Problem description: Turn the lines of the items below, from the line containing "How do I perform: Open the 説明 explain tool?" through the line containing "tap(44, 484)", into a numbered list, skipping any blank lines. Leave the pictures out of your answer.

Material for this exercise:

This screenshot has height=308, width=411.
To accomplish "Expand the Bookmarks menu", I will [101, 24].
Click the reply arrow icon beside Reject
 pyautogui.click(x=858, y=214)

---

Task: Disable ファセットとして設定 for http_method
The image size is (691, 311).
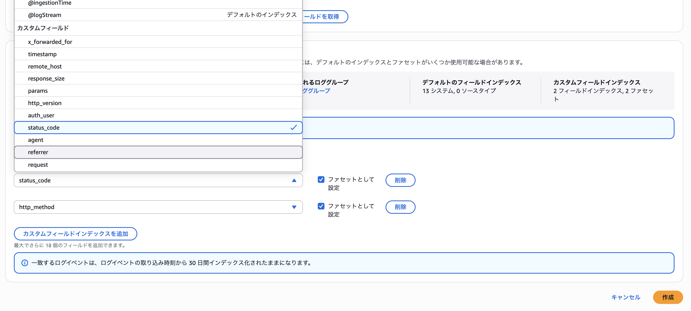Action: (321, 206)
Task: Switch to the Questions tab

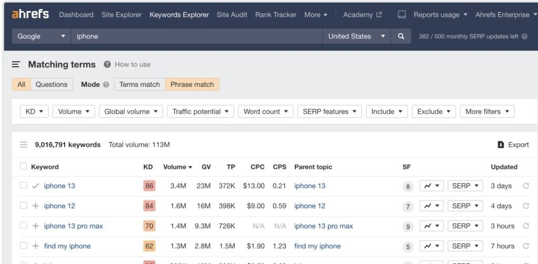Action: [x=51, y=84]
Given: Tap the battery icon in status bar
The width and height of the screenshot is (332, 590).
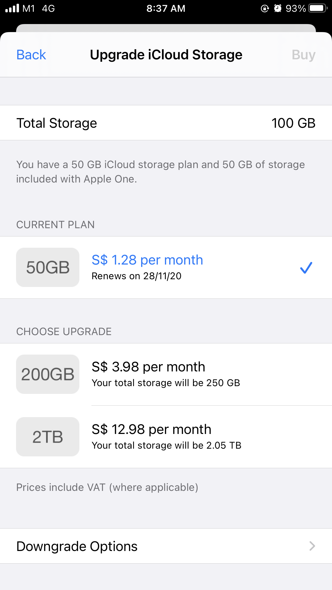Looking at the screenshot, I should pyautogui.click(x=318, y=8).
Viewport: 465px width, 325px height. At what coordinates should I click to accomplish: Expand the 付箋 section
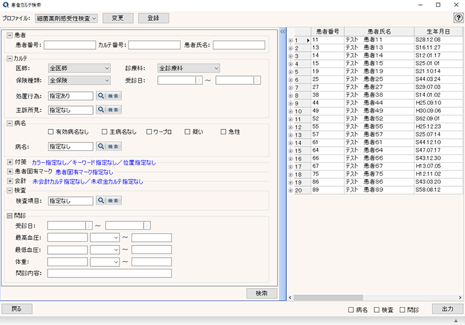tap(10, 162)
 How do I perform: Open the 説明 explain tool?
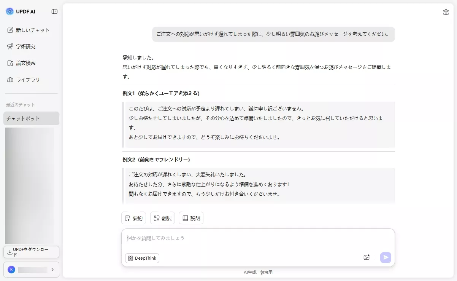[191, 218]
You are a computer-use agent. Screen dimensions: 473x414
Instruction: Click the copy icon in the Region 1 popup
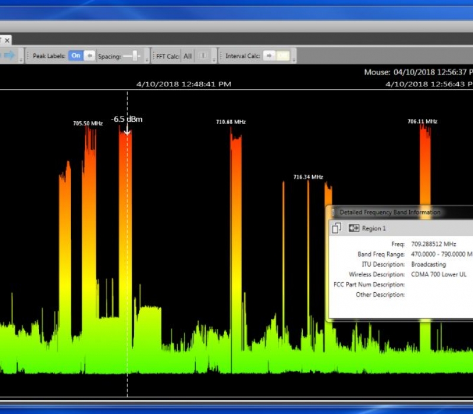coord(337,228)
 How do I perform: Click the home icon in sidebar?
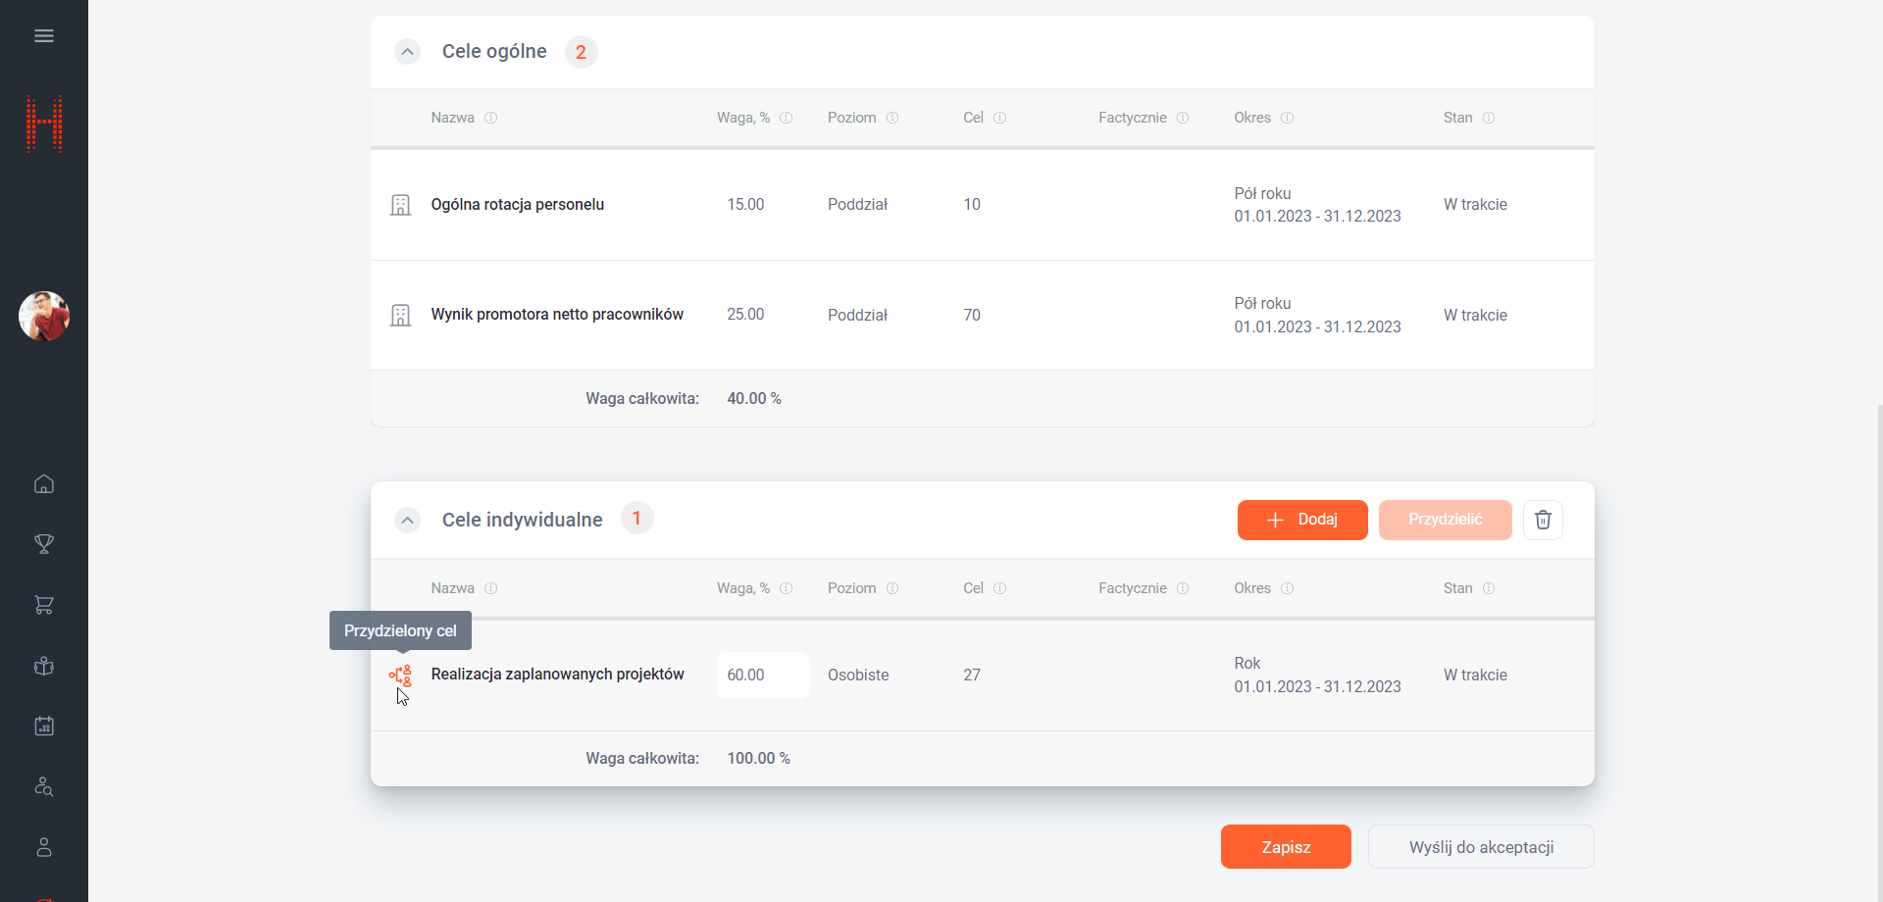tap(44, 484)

Expected answer:
1.  How do I perform: Open the 説明 explain tool?
2. [191, 218]
3. You are a computer-use agent. Screen dimensions: 473x414
4. Instruction: Click the copy icon in the Region 1 popup
5. coord(337,228)
6.  How do I perform: Click the home icon in sidebar?
7. tap(44, 484)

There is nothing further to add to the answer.